John L. “Jack” Morris
Loyola University, New Orleans, LA
Textual analysis is sometimes called careful reading, and it is as important to a journalist as good listening. Textual analysis is a method that communication researchers use to describe, interpret, and evaluate the characteristics of a recorded message (Frey, Botan, Friedman, & Kreps, 1991). This type of qualitative research and analysis focuses on a particular text to determine its characteristics and place it in a category shared by other similar texts for comparison and contrast purposes.
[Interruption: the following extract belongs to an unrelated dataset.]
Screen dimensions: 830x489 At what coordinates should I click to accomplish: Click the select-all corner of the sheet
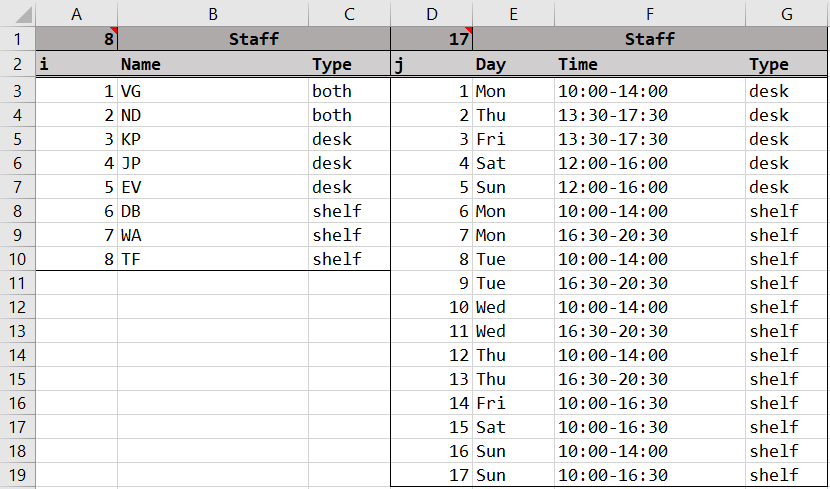point(17,13)
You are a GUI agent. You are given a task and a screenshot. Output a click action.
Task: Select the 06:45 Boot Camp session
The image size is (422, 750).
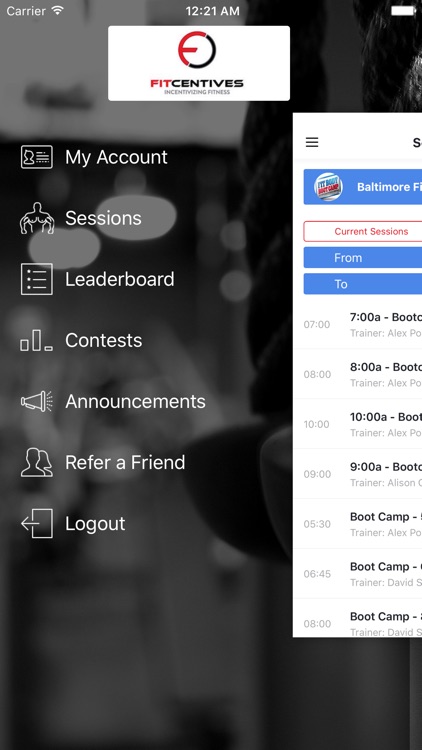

Qualitative textual analysis can lead to quantitative research methods such as content analysis (Krippendorff, 1980) or Q methodology (Brown, 1993; McKeown & Thomas, 1988), which can be used to analyze publications or opinions about texts.
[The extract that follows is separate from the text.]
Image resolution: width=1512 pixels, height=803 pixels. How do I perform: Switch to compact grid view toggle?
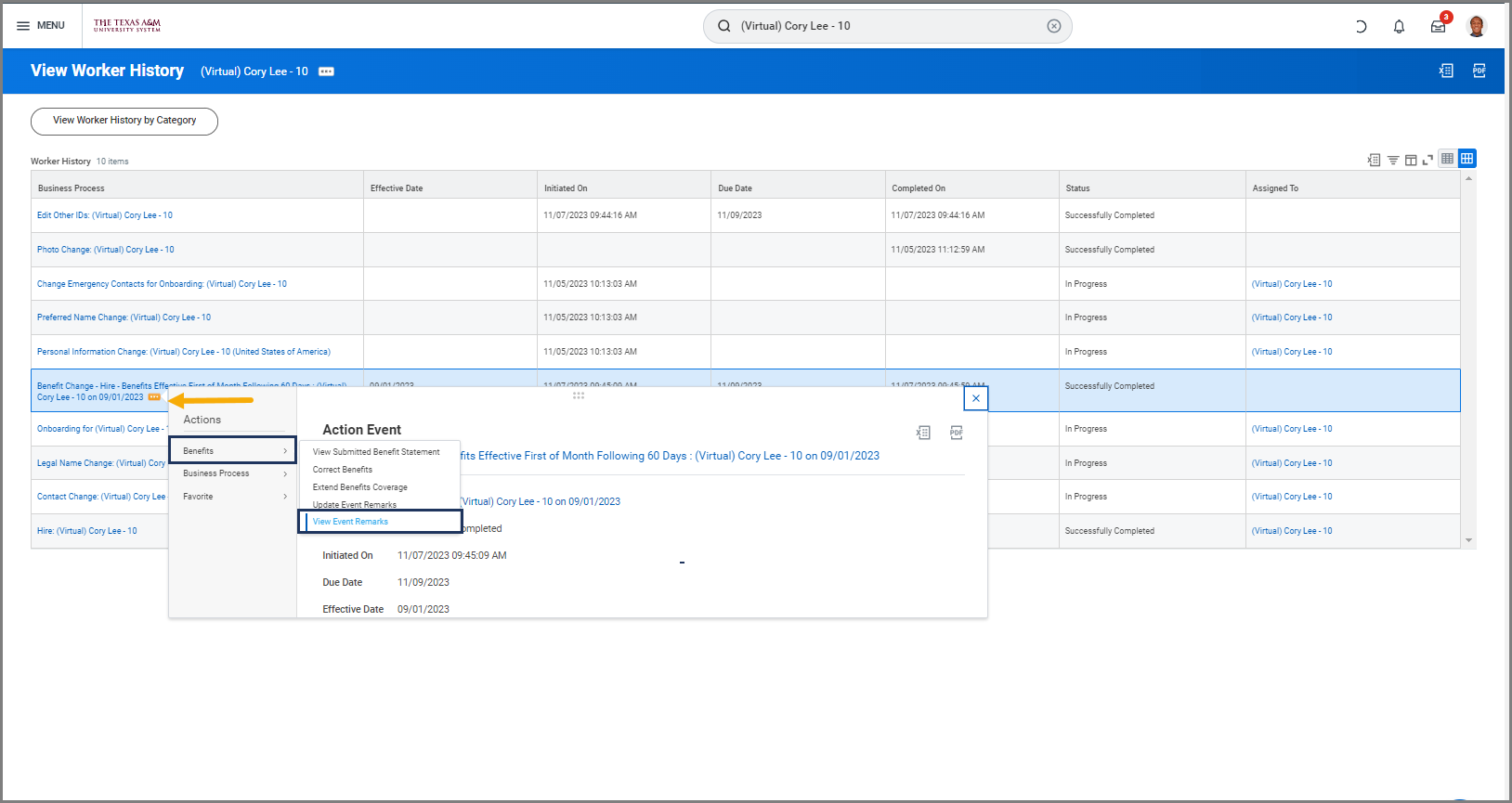[1447, 159]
For example, researchers might categorize the types of message strategies that politicians use in public campaign speeches as fear-appeals and reward-appeals by studying individual texts, and then conduct a quantitative study. This research project might study how the New York Times and the Los Angeles Times covered campaign speeches over the period of a year by focusing on the textual attributes of each paper's campaign coverage. Reporters who write the news stories also use some level of textual analysis to compare and contrast oral and written language. Reporters at the Washington Post use personal computers to search for key words in bills and legislation that indicate stakeholders—winners and losers—in the documents (see following examples).